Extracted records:
#####

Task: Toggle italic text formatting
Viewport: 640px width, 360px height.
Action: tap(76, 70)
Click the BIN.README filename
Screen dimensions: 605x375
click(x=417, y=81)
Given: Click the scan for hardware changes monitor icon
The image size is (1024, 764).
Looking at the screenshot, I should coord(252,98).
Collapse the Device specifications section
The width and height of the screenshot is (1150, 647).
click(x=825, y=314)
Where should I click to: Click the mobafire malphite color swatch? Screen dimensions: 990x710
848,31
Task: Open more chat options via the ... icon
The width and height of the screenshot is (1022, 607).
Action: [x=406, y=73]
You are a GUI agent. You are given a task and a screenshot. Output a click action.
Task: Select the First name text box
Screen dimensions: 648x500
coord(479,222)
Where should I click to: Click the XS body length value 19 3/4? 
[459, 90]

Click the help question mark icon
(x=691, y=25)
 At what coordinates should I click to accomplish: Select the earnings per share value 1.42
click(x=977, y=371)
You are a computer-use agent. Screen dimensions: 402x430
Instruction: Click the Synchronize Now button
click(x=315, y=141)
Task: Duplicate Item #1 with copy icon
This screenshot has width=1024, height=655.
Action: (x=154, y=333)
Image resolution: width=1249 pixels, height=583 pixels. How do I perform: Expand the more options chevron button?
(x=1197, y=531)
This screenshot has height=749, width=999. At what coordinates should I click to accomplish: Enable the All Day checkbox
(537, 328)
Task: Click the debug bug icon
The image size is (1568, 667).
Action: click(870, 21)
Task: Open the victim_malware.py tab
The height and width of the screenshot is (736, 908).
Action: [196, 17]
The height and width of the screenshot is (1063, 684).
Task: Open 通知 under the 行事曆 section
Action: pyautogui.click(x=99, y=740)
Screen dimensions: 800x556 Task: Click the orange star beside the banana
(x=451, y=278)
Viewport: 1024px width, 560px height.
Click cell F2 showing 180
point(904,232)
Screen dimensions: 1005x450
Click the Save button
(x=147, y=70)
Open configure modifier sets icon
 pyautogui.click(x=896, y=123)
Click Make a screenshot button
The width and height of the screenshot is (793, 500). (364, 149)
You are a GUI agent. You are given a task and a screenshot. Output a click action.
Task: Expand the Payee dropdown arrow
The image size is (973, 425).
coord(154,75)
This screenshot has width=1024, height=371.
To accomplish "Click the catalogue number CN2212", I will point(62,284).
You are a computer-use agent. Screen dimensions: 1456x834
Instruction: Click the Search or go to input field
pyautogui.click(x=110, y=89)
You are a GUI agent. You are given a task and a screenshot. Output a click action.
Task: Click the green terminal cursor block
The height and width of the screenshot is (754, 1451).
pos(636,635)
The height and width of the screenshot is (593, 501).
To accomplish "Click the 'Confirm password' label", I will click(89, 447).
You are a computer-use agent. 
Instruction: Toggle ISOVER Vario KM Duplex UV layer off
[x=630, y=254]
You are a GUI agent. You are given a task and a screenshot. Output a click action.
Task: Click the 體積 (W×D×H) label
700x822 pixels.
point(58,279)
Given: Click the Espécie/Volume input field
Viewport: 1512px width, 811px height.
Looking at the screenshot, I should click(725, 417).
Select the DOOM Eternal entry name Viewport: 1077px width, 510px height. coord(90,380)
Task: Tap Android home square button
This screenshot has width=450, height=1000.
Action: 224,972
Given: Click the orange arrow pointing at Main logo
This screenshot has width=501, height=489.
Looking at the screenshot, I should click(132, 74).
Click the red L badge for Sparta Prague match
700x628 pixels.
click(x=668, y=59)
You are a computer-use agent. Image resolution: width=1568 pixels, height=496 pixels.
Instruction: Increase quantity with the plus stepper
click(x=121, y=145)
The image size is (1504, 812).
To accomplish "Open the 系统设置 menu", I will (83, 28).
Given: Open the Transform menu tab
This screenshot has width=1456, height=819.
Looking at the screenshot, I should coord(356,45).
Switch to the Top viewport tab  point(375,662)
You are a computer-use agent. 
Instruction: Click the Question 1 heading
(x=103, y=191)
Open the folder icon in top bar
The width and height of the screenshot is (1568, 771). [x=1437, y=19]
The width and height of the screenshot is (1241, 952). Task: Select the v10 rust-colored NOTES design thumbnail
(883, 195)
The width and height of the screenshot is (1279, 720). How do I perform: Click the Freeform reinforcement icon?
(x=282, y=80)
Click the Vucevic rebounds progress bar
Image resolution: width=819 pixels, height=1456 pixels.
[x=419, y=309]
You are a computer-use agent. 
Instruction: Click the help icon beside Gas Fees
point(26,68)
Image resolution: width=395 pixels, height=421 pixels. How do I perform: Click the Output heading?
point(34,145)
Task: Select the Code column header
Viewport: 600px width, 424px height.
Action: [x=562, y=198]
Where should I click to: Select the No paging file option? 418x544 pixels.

#####

DIRECTIONS:
Could you return every line from the entries above in which the string "will" occurs?

COMPLETED EXERCISE:
To accomplish "Click the catalogue number CN2212", I will point(62,284).
To accomplish "Click the 'Confirm password' label", I will click(89, 447).
To accomplish "Open the 系统设置 menu", I will (83, 28).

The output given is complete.